Со стаканами принесенного вина решались все мировые проблемы, будущее планеты. Велись диалоги об искусстве, свободе воли. Выпивали, знакомились, спорили, дружили, вели метафизические разговоры, обсуждали новости, увлекались какой-то книгой, читали стихи, запрещенную литературу. Остроумные парирования, добродушные веселые рапирные уколы в слабые места спорщиков, иногда смешили умничанья некоторых «искусствоведок», которые напыщенно и нелепо высказывались об искусстве. Некоторые подружки улетали в мистически–оккультные игры, магию, астрологию, но этот астрологический реквизит был чужд нашей квартире. Приезжали из Москвы поэты, сравнивали петербургскую и московскую поэзию, живопись. Круг близких людей менялся. «Как стремительна жизнь в черно–белом раю новостроек».
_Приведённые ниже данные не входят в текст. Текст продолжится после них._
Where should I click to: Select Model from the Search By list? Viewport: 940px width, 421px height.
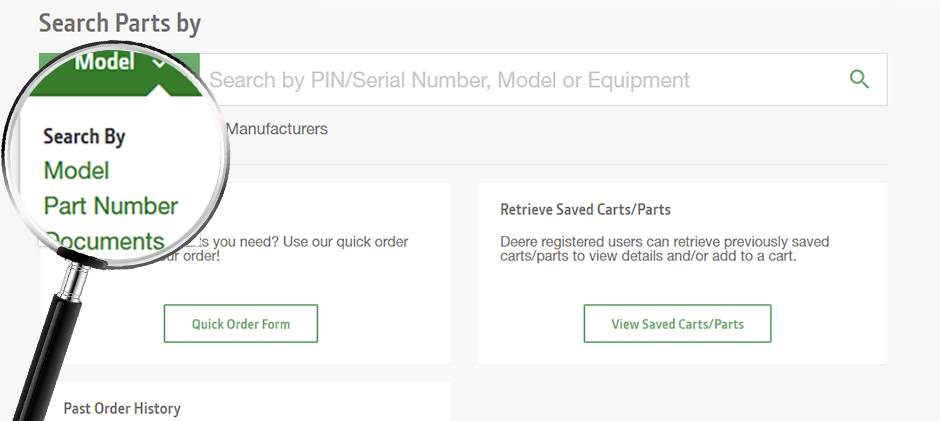[77, 171]
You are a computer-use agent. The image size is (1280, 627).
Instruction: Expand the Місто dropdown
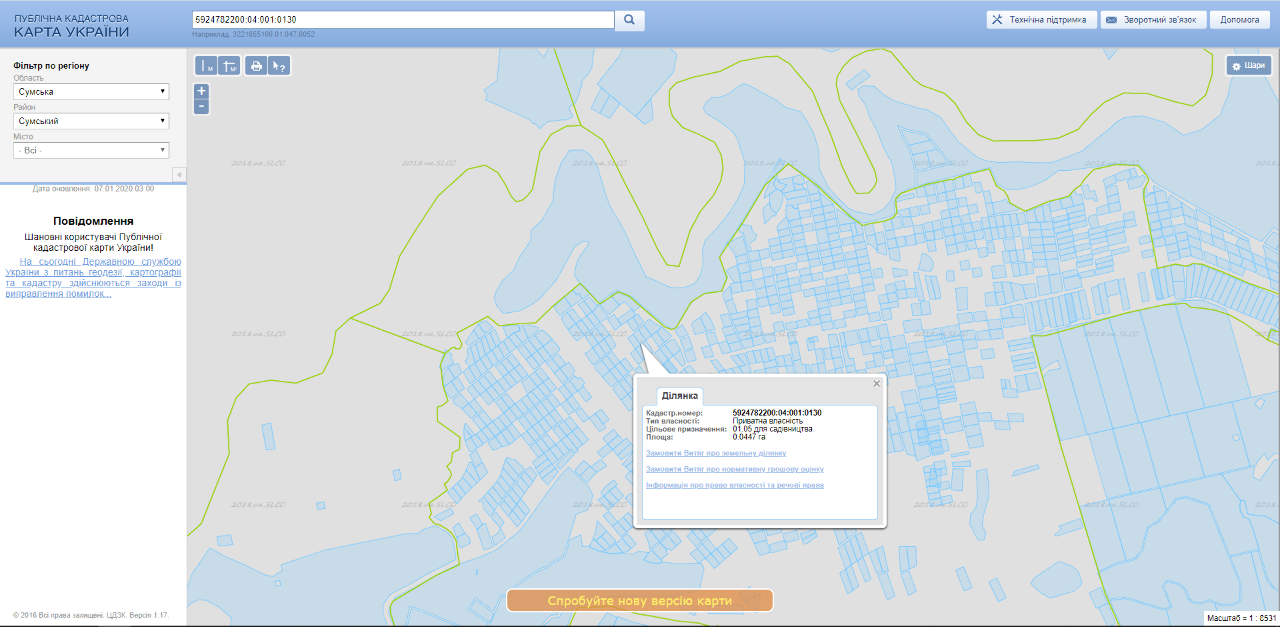[x=91, y=150]
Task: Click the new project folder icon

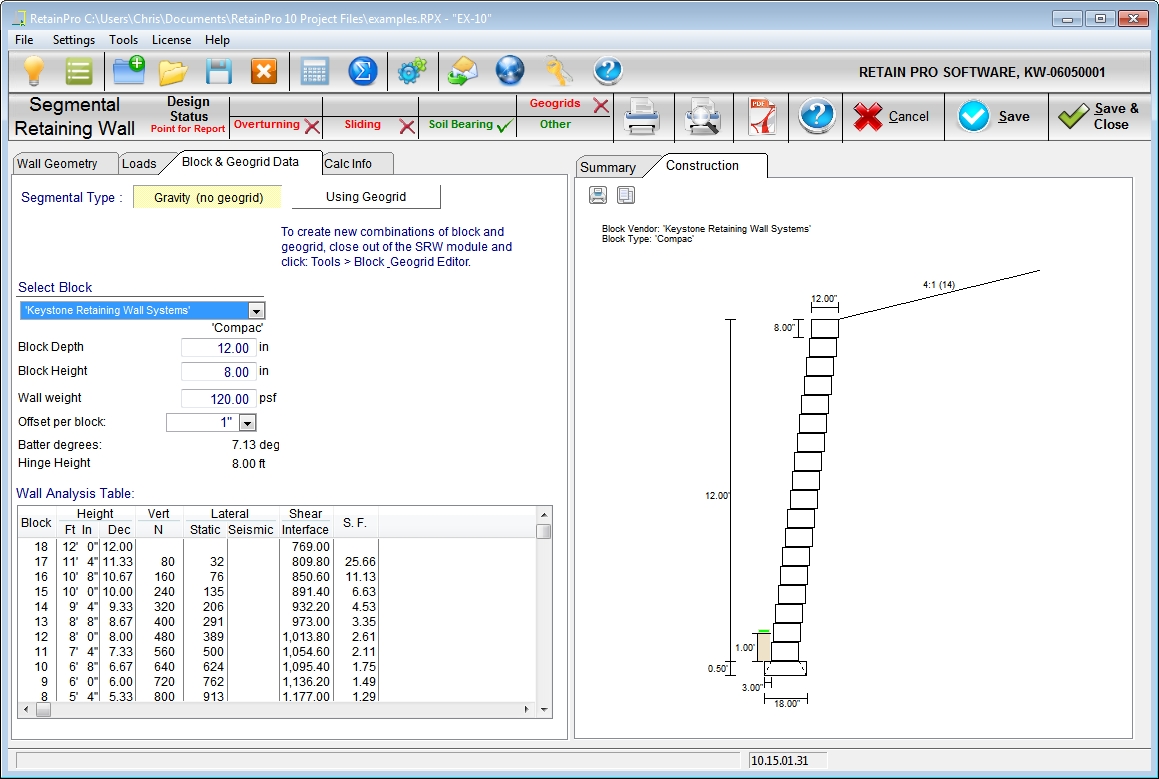Action: [128, 71]
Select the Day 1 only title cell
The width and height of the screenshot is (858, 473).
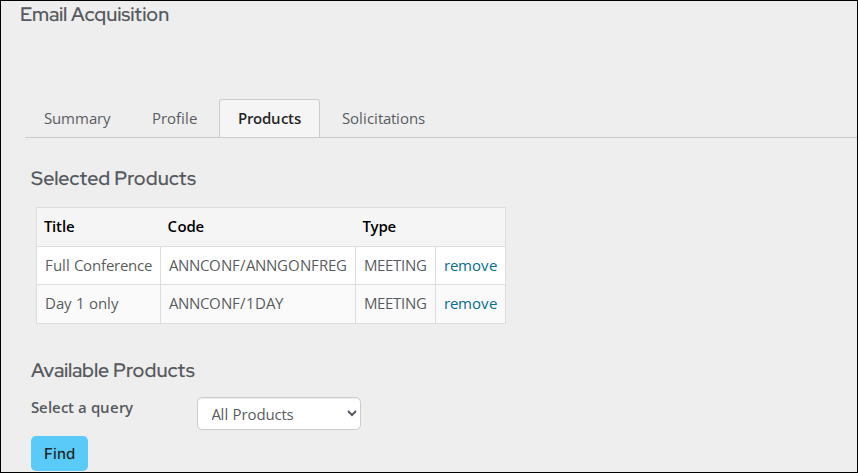(x=98, y=304)
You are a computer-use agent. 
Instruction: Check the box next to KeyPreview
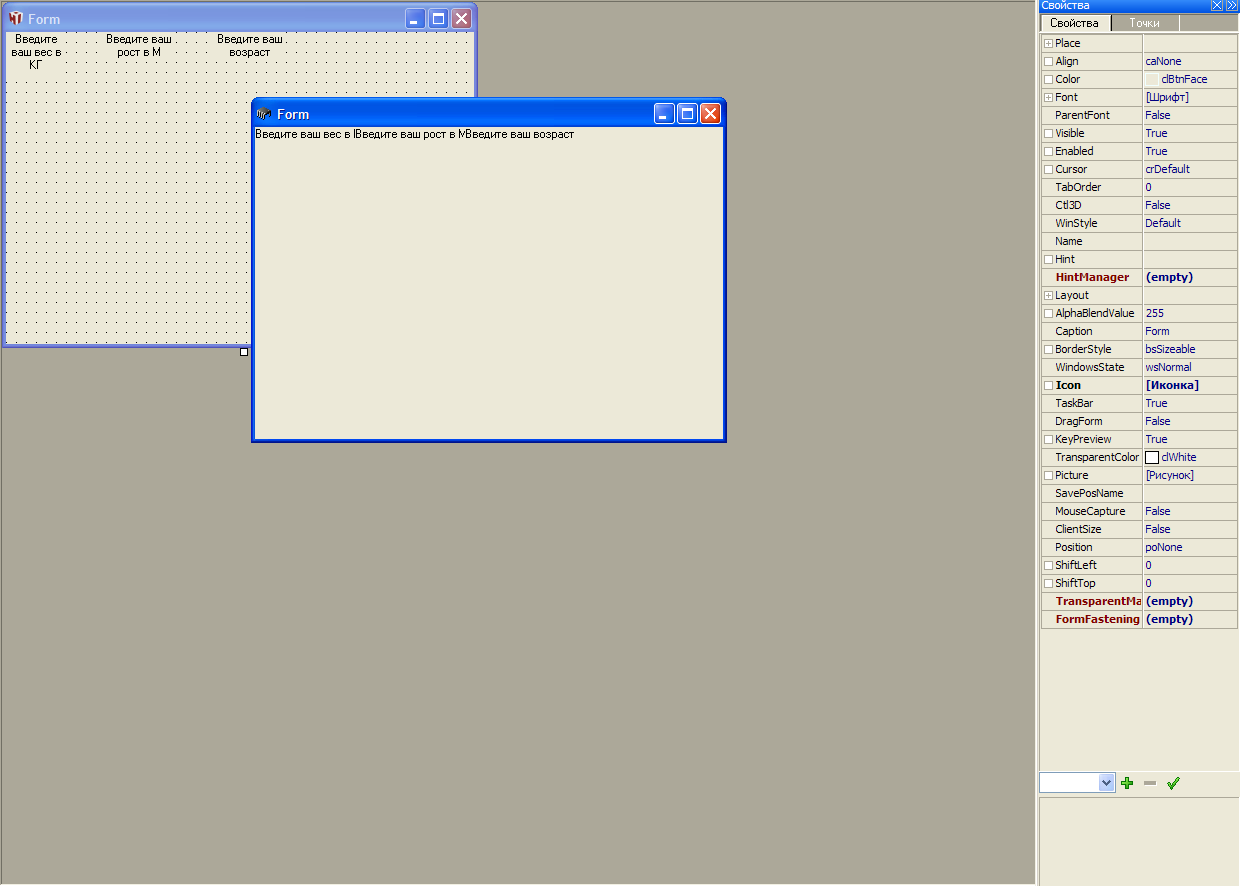(x=1048, y=439)
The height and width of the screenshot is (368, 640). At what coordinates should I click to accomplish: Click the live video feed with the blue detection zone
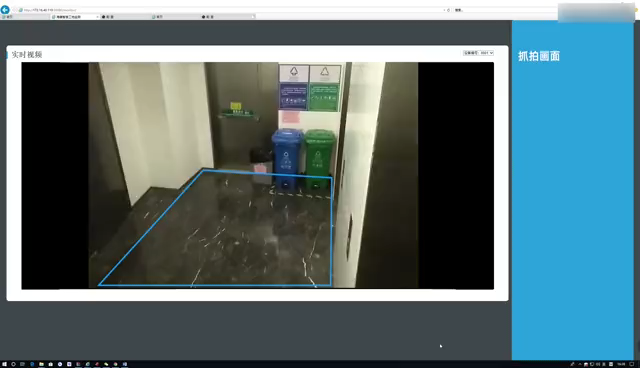point(258,175)
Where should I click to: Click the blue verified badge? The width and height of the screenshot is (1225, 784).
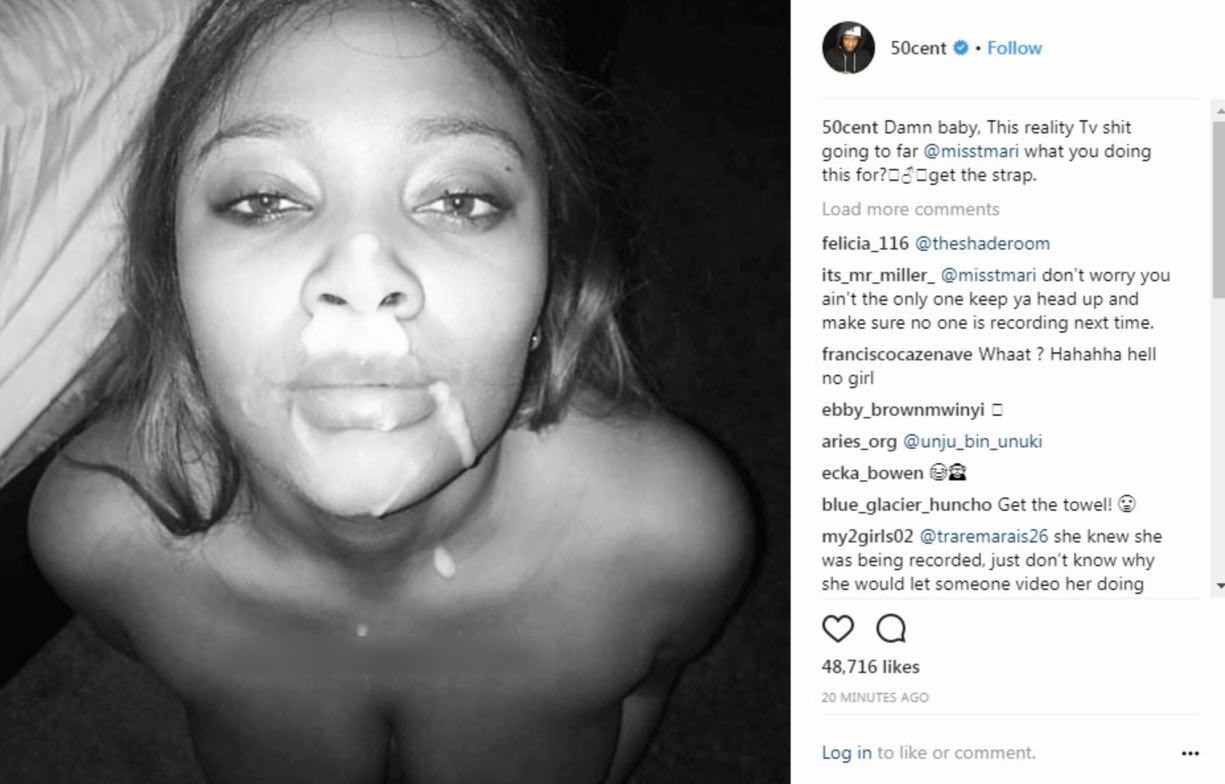(x=960, y=48)
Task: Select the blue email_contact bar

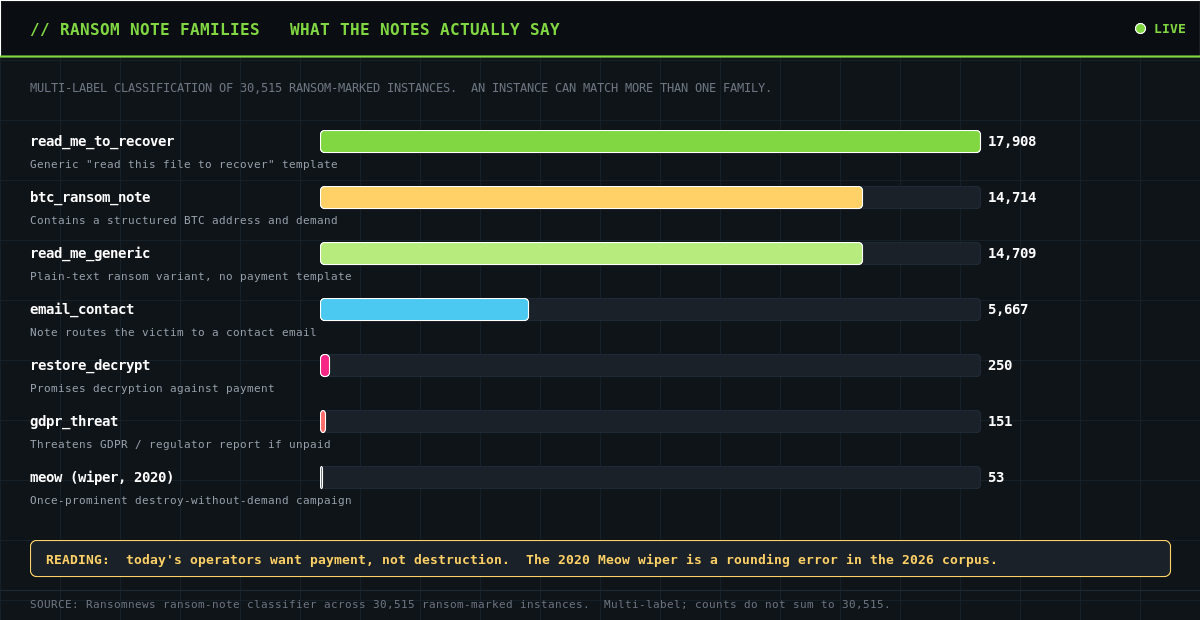Action: 424,309

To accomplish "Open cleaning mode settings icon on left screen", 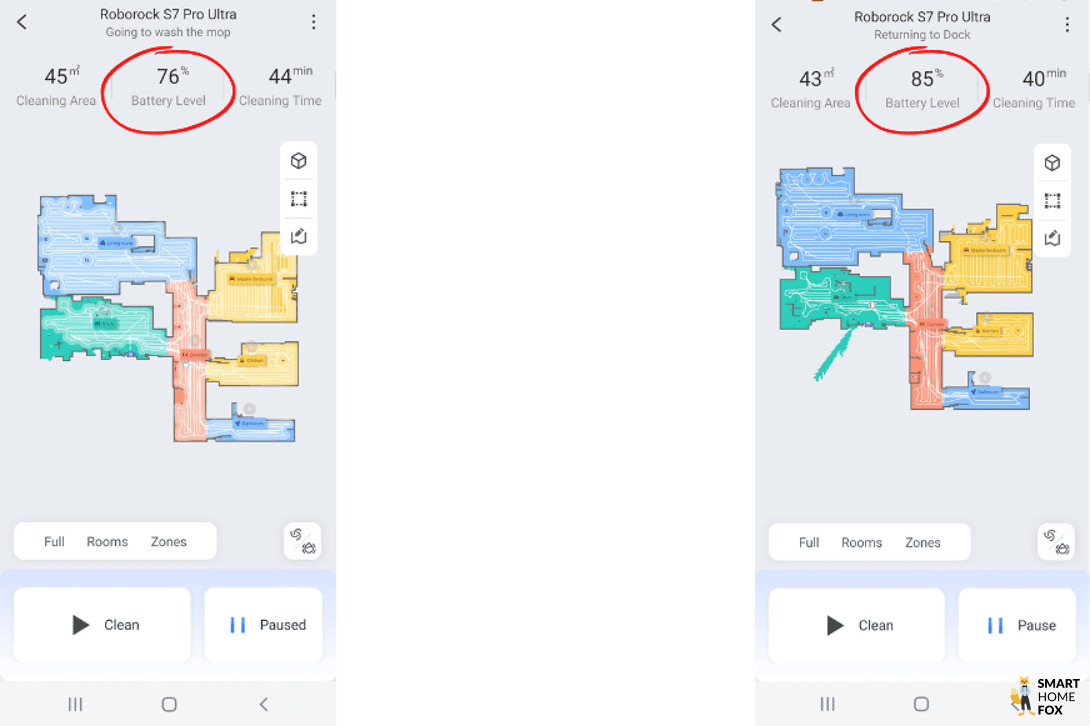I will pyautogui.click(x=302, y=541).
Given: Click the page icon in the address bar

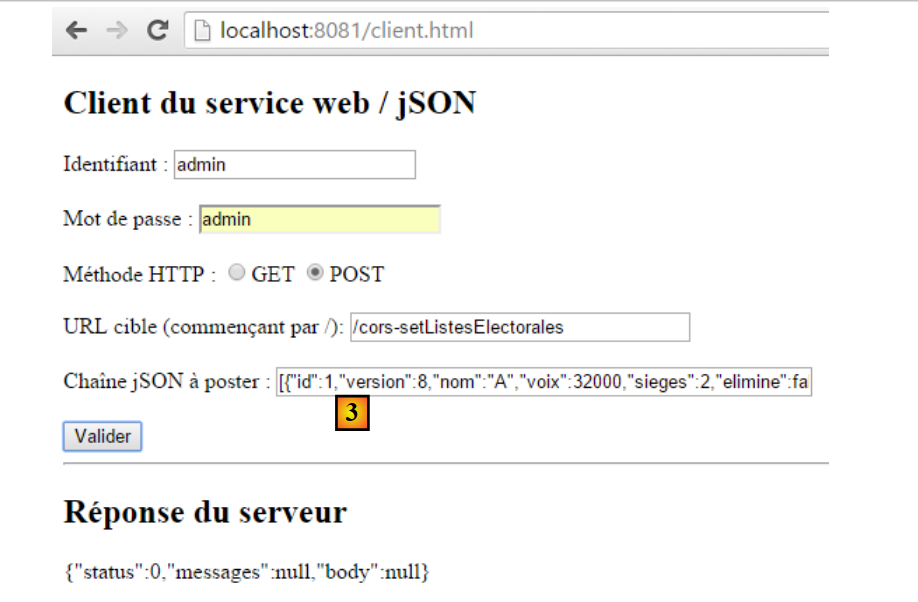Looking at the screenshot, I should (203, 31).
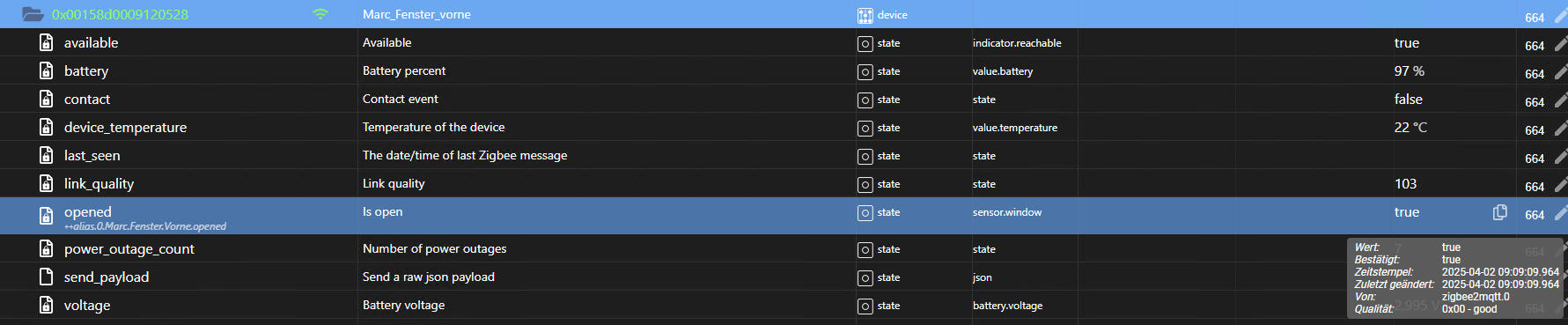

Голландский друг Иосифа Кейс Верхейл напишет: «В полувоенной обстановке той поры в «полутора комнатах», во множествах других комнат и кухонь я познал дружбу столь высокой пробы, какую вне России встречал крайне редко. Настоящую, конкретную, полную риска». Всех связывал высокий пафос мысли и вместе с тем глубокое ощущение зла, протест против ложных ценностей советской власти, которая для нас существовала как объект насмешки и иронии. Ни у кого не было поползновений открыто бороться с режимом, выступали только против предрассудков. Подозрения: кто агент вездесущей организации? — часто раздражали. Яков терпеть не мог обвинений людей в сотрудничестве и не позволял расходиться на эту тему. Наш общий враг был вездесущим, и нечего разыскивать его и омрачать отношения. «Мало ли кто кому не нравится — это не значит, что он провокатор. Одна из функций власти вносить беспорядок и разобщение, — говорил Яков, — и делать так, чтобы все боялись друг друга». Запомнилось, как в Москве режиссер Евгений Шифферс высказался по этому же поводу: «Ну, что вы все смотрите: где микрофоны? Кто агент? Вызовут вас куда надо, поставят бутылку, бабу — и вы расскажете всё, что от вас хотят услышать». Мы все только люди.